[Dataset entries]
---
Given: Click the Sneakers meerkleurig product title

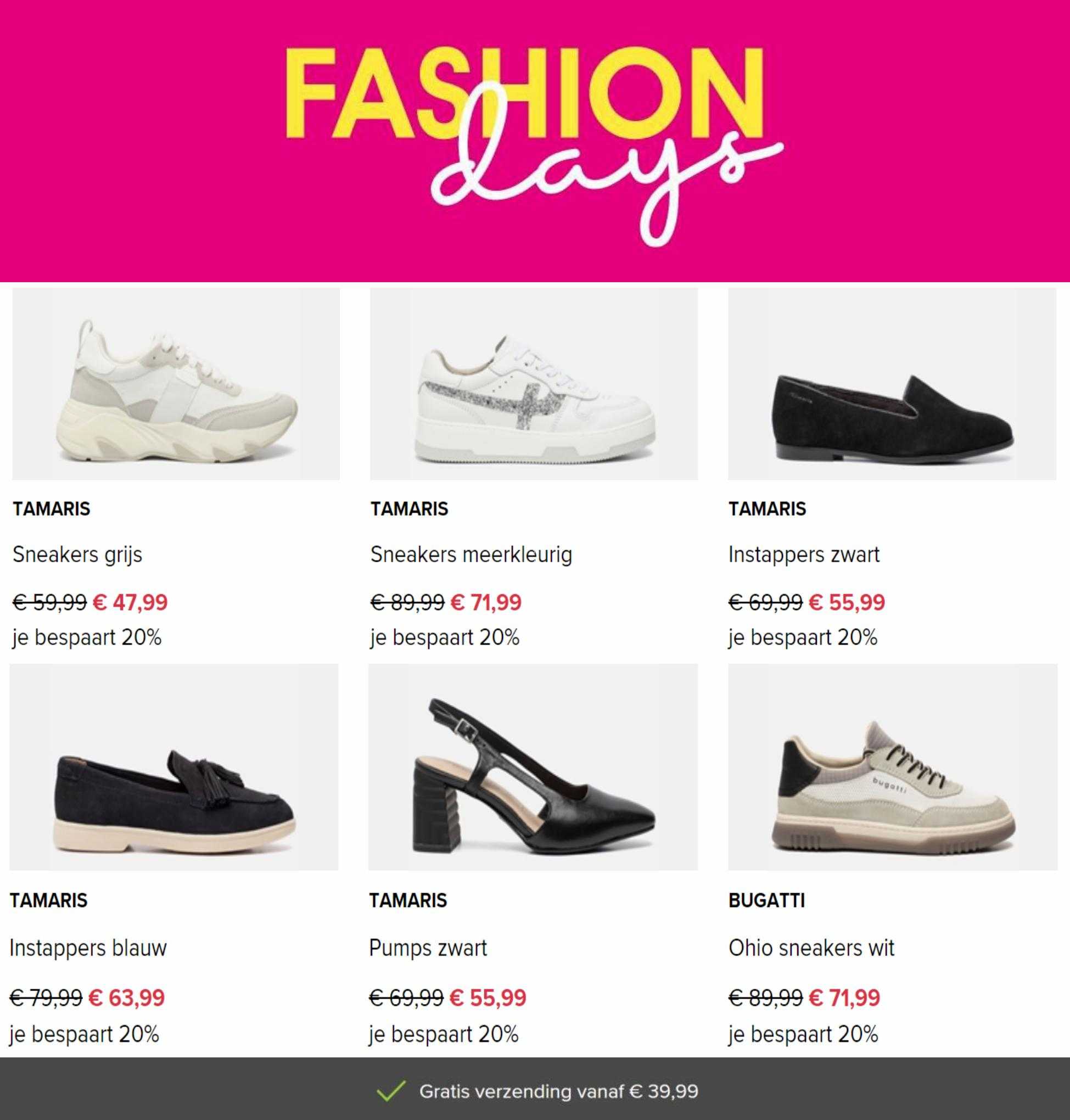Looking at the screenshot, I should pyautogui.click(x=471, y=555).
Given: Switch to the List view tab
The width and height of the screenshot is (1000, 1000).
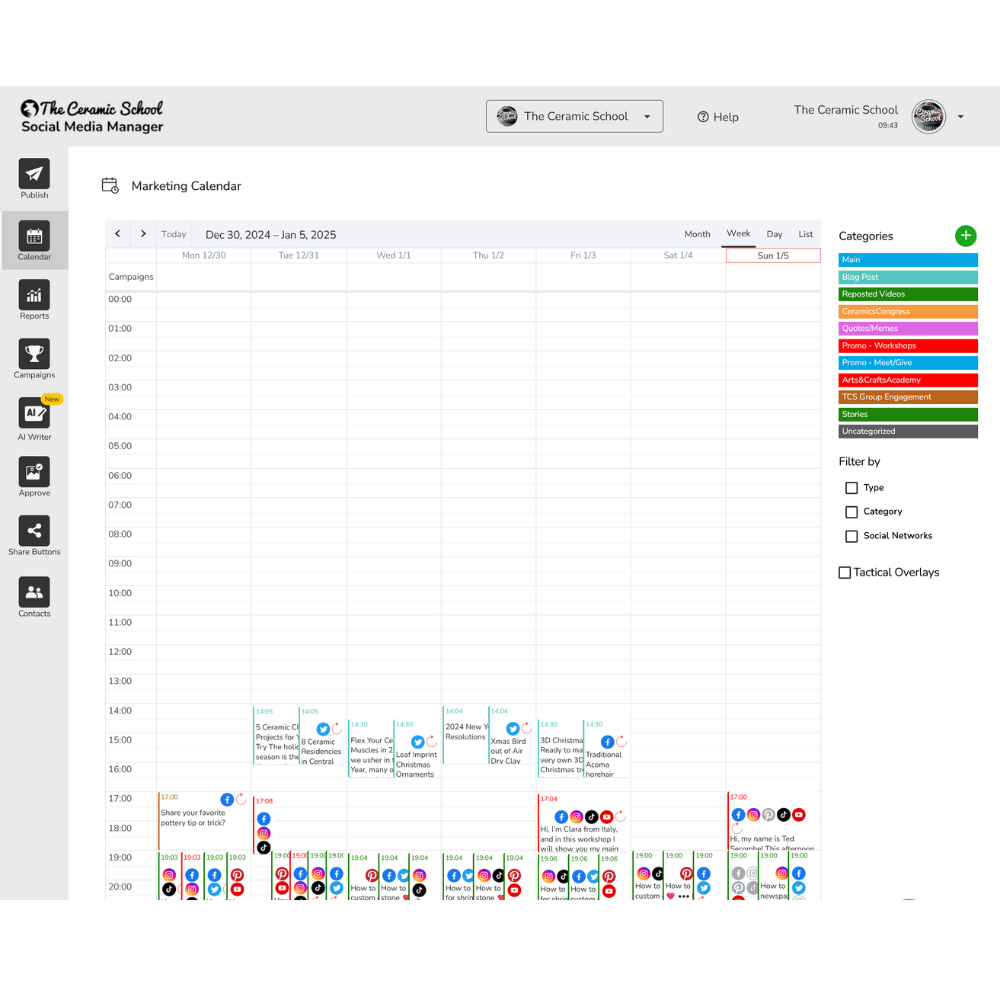Looking at the screenshot, I should pyautogui.click(x=805, y=234).
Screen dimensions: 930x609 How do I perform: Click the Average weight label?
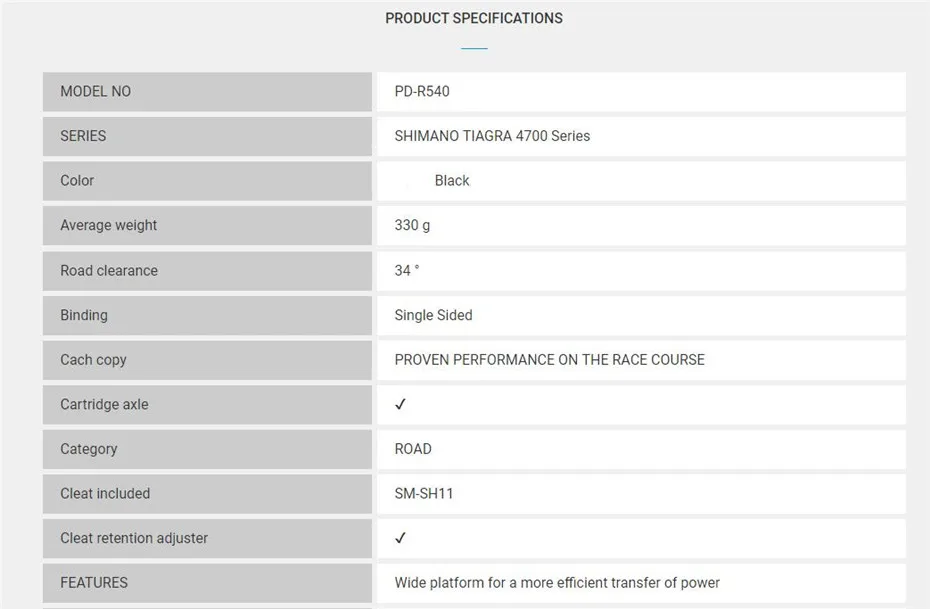click(x=108, y=225)
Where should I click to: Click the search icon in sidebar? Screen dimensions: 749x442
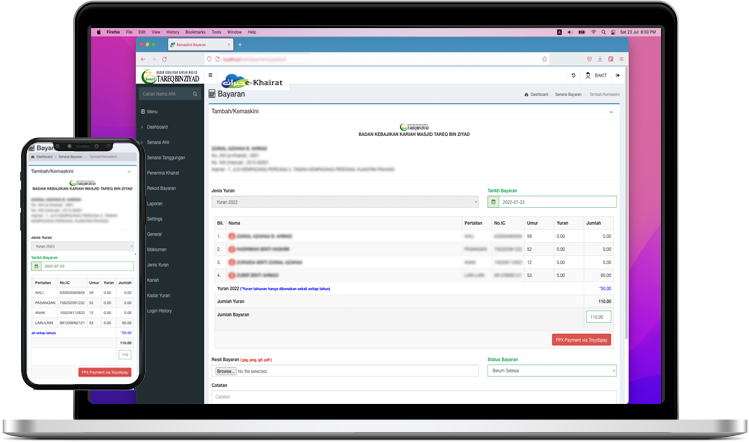click(x=196, y=94)
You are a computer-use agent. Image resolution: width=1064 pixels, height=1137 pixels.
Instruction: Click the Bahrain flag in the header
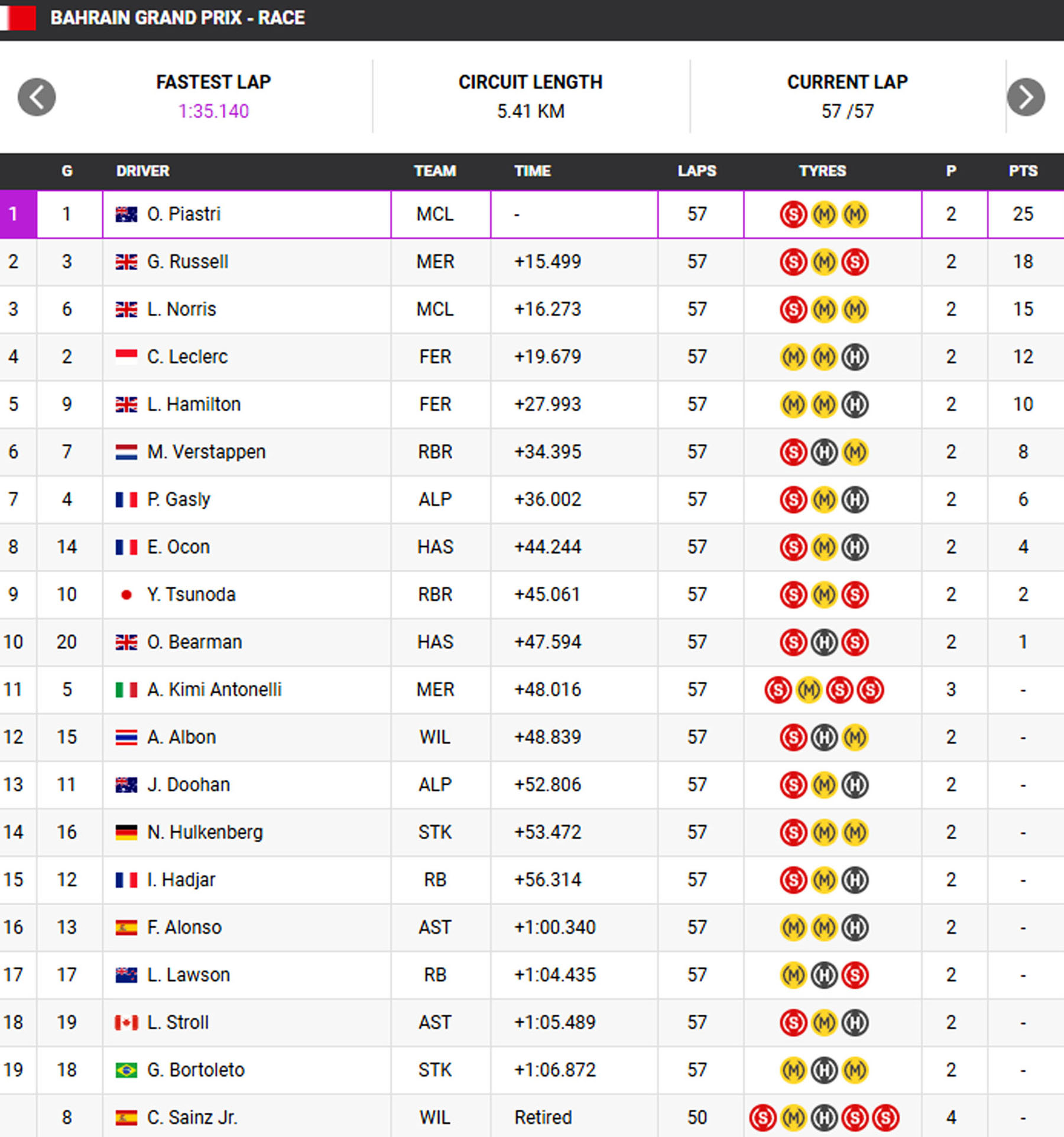point(18,18)
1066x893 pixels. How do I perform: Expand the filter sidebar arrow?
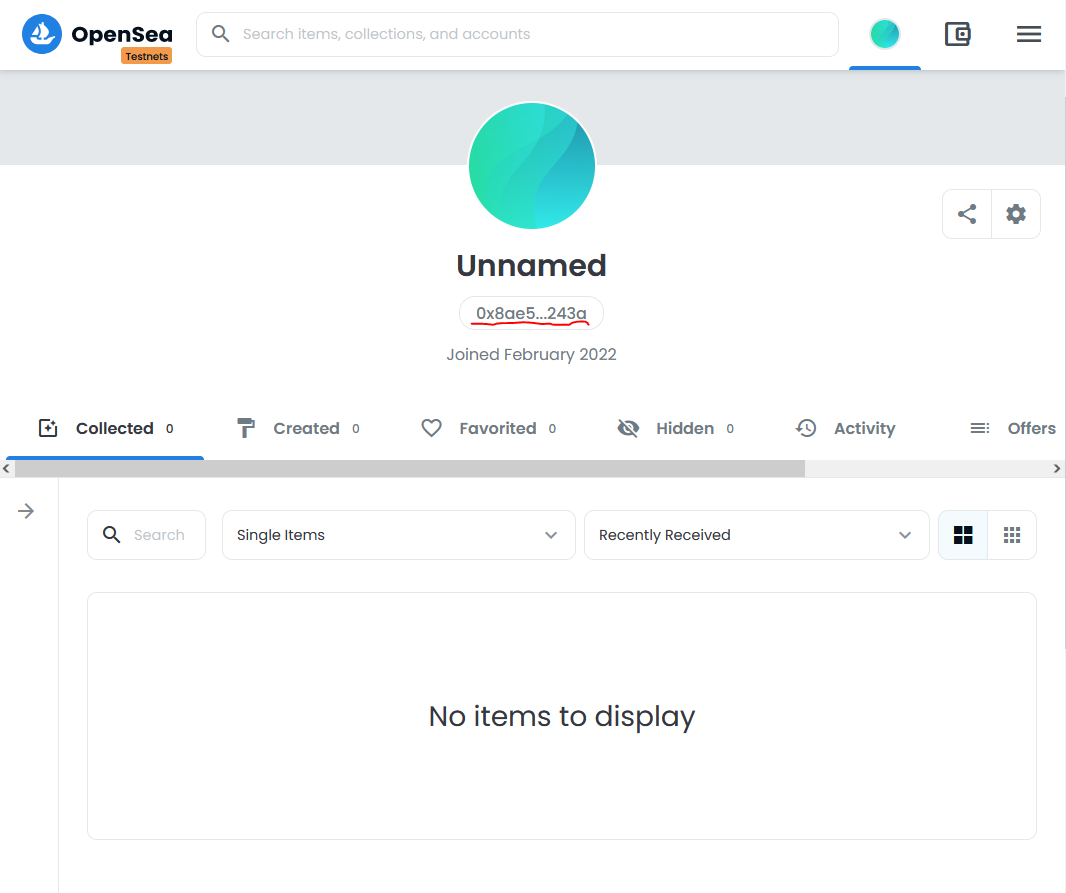(x=27, y=511)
---
→ Required work: Copy out the records above in full, exactly as written, but not the pictures.

→ Solved exercise:
Given: Click the Sneakers meerkleurig product title

Looking at the screenshot, I should pyautogui.click(x=471, y=555).
Given: Switch to the List view tab
The width and height of the screenshot is (1000, 1000).
Looking at the screenshot, I should pyautogui.click(x=805, y=234).
Screen dimensions: 930x609 How do I perform: Click the Average weight label?
click(x=108, y=225)
Where should I click to: Click the search icon in sidebar? Screen dimensions: 749x442
click(x=196, y=94)
You are a computer-use agent. Image resolution: width=1064 pixels, height=1137 pixels.
Instruction: Click the Bahrain flag in the header
point(18,18)
1066x893 pixels. How do I perform: Expand the filter sidebar arrow?
(x=27, y=511)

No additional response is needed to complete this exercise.